Email cleanup service Unroll.me has settled with the U.S. Federal Trade Commission and must delete information it gathered from some consumers after it was revealed the firm was mining and selling data from users’ inboxes, the agency announced on Tuesday.
In 2017, the New York Times revealed that once Unroll.me—which was supposed to help users unsubscribe from spam—gained access to inboxes, it scanned them for receipts and sent that data to its parent company, Slice Intelligence. Slice then used those receipts in analytics reports it sold to companies like Uber.

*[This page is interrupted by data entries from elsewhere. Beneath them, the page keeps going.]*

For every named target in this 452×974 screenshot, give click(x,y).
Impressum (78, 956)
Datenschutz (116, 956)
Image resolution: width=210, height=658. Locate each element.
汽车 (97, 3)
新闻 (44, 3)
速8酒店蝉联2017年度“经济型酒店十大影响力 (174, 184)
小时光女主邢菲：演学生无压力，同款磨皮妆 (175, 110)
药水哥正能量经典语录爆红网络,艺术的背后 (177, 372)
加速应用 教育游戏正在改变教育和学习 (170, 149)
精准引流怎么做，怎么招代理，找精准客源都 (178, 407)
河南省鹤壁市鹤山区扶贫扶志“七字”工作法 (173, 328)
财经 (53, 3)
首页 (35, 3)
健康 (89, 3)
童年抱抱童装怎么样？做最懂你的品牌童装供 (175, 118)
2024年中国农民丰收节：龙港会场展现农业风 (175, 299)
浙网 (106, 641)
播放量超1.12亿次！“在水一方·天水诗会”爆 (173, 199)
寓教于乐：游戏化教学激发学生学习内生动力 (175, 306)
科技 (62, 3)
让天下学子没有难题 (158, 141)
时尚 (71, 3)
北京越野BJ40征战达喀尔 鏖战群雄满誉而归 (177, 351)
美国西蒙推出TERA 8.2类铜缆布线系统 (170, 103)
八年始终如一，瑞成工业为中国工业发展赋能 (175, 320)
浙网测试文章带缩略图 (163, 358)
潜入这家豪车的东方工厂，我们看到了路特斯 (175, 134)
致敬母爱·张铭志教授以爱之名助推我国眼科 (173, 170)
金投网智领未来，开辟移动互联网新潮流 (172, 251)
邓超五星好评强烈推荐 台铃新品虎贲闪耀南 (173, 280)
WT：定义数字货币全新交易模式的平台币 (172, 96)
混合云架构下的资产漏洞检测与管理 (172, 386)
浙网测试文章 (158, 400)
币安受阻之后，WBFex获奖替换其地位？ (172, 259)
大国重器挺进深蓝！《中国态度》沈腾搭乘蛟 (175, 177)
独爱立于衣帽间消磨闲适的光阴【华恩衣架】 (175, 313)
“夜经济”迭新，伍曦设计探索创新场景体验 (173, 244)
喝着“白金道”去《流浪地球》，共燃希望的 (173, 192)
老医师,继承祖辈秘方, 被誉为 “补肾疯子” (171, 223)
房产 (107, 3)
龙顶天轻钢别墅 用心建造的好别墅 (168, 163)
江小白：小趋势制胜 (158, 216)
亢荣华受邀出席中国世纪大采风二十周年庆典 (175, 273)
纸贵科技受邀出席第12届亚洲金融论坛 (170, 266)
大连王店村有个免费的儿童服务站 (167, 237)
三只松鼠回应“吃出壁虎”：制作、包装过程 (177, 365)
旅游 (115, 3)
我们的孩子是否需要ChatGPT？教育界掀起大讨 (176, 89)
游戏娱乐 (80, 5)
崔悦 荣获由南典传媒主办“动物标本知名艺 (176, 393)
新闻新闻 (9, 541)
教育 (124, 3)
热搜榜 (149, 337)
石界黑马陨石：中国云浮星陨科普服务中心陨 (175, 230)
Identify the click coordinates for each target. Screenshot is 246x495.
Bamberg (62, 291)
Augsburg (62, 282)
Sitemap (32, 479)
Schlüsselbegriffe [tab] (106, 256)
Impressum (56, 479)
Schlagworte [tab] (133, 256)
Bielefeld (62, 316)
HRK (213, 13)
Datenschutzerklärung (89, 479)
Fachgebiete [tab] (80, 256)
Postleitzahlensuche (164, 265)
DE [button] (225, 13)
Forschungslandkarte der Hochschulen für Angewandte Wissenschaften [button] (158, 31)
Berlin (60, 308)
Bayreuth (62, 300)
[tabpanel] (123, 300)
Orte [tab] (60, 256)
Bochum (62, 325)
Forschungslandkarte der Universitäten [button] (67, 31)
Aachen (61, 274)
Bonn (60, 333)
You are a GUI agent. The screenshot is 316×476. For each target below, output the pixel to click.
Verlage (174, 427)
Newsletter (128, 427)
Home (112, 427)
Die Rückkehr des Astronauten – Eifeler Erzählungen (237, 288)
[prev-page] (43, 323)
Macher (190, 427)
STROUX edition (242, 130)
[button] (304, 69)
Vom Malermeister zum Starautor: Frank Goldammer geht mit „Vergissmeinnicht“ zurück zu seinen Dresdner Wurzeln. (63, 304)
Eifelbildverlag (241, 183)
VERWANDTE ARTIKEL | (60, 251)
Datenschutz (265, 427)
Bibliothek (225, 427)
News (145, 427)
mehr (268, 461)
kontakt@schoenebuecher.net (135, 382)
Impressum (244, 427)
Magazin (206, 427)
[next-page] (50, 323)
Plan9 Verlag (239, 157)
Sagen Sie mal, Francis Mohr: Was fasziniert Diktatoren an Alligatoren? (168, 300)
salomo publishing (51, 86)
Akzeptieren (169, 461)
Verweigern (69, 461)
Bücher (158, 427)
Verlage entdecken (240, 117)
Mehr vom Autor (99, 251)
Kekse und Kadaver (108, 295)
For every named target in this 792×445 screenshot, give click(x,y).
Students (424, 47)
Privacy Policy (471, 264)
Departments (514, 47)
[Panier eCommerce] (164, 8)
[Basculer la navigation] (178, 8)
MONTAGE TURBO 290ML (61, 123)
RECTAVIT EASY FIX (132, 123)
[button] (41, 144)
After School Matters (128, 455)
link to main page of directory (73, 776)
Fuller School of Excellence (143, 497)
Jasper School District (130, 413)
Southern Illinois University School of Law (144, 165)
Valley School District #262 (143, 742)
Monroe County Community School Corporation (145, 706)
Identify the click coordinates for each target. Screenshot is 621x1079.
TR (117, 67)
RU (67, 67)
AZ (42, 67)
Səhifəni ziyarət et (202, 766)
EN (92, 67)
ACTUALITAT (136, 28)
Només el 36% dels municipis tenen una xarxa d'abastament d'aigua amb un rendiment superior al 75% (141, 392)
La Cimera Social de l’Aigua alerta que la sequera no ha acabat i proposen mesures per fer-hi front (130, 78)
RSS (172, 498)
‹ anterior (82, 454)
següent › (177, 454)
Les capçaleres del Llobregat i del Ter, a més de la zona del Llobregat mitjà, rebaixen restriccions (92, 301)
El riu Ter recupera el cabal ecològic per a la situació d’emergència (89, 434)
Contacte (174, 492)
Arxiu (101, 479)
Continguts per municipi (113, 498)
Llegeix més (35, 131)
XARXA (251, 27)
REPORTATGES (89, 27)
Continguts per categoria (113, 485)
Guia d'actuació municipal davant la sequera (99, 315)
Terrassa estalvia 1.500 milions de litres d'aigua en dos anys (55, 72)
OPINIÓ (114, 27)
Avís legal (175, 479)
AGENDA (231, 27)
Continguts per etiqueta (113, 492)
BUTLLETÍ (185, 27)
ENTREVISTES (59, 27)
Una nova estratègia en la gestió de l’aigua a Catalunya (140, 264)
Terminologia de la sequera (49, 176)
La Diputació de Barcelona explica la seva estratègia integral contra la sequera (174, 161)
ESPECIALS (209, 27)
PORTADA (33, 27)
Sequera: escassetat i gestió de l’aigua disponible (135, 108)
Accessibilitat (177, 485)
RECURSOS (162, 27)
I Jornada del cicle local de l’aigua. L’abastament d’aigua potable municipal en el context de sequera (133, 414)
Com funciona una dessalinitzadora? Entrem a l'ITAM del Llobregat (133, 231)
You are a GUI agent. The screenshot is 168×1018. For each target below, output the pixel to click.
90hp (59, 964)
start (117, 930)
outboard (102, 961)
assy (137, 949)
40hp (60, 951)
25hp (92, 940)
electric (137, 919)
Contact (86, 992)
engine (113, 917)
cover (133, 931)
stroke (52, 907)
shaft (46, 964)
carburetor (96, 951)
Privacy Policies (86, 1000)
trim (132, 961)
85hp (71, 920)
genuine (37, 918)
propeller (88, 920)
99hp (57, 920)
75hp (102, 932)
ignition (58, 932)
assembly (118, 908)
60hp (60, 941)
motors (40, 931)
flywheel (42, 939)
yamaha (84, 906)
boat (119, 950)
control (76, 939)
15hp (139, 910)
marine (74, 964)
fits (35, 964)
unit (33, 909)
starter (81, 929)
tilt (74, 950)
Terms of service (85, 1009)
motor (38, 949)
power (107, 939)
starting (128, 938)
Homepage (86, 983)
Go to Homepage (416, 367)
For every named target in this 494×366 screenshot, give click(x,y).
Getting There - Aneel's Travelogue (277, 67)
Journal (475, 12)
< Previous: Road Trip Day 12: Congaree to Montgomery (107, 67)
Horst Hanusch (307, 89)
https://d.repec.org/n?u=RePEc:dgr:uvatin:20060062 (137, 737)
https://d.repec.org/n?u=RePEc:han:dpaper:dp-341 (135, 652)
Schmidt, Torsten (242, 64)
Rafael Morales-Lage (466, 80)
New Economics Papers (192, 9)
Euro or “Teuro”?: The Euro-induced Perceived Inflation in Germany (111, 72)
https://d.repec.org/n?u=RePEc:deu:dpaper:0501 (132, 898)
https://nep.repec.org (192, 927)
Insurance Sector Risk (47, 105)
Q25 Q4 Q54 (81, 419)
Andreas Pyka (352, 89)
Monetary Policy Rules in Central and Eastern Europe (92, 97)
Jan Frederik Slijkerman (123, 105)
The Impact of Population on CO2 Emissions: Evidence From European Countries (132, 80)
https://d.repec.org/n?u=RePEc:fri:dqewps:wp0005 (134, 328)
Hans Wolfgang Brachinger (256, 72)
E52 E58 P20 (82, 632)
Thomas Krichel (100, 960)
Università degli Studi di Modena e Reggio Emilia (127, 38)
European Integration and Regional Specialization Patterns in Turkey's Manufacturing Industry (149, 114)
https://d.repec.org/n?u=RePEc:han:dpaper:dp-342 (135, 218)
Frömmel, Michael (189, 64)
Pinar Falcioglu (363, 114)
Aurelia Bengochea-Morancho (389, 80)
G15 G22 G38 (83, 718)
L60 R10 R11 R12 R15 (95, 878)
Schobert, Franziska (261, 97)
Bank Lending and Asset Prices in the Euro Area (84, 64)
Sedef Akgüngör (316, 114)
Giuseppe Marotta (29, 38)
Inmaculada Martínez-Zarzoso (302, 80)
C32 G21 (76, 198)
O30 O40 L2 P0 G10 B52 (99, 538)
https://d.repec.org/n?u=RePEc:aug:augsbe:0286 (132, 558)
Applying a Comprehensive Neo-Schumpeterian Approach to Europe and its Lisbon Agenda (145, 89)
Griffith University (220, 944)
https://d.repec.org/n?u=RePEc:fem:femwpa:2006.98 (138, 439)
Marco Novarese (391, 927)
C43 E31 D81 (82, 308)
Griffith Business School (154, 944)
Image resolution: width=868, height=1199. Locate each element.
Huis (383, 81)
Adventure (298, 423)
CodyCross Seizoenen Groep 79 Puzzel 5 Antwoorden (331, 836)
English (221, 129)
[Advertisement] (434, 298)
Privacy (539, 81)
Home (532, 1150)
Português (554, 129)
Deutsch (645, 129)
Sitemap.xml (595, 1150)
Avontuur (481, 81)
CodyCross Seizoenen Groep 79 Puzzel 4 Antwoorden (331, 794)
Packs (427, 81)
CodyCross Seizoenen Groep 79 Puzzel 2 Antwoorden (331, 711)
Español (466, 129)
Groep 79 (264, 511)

Disclosures that the company might engage in this kind of practice were buried deep in the terms of service, and it certainly didn’t help things that CEO Jojo Hedaya’s response to user anger was to issue a non-apology (he wrote it was “heartbreaking” “to see that some of our users were upset to learn about how we monetise our free service”).
One of Unroll.me’s co-founders who was no longer with the company, Perri Chase, wrote in a Medium post that those angry about the situation “have clearly been living under a rock.”
The FTC took a somewhat more limited view of how much of this was actually actionable. This settlement announced on Wednesday targets Unroll.me for those instances in which some people declined to give the company permission to access their inboxes or contacted customer support with privacy concerns, and the firm made false statements in an effort to lure them back.
The FTC’s complaint alleged Unroll.me sent marketing pitches to people who declined to give access to their inboxes that it “won’t touch your personal stuff,” and repeatedly assured those who contacted its customer support lines that it was not reading personal email, only “subscription emails.”
The settlement bars Unroll.me from “misrepresenting the extent to which it collects, uses, stores, or shares information it collects from consumers,” according to the FTC, as well as notify impacted users and delete all electronic receipts it had collected via their accounts. The agreement will be posted to the Federal Register “soon” and subject to a 30-day public comment period before it goes into effect.
“What companies say about privacy matters to consumers,” U.S. FTC Bureau of Consumer Protection director Andrew Smith said in the announcement. “It is unacceptable for companies to make false statements about whether they collect information from personal emails.”